YOUR TASK: Transcribe the full listing below exactly.

BEGIN TASK MATERIAL

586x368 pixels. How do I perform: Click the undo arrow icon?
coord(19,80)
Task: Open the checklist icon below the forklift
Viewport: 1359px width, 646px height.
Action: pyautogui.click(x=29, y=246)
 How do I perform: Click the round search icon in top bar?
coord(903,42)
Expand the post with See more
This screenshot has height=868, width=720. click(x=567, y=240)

END TASK MATERIAL

SOLUTION BELOW:
586x368 pixels. How do I perform: Click the undo arrow icon?
coord(19,80)
Task: Open the checklist icon below the forklift
Viewport: 1359px width, 646px height.
Action: pyautogui.click(x=29, y=246)
 How do I perform: Click the round search icon in top bar?
coord(903,42)
Expand the post with See more
This screenshot has height=868, width=720. click(x=567, y=240)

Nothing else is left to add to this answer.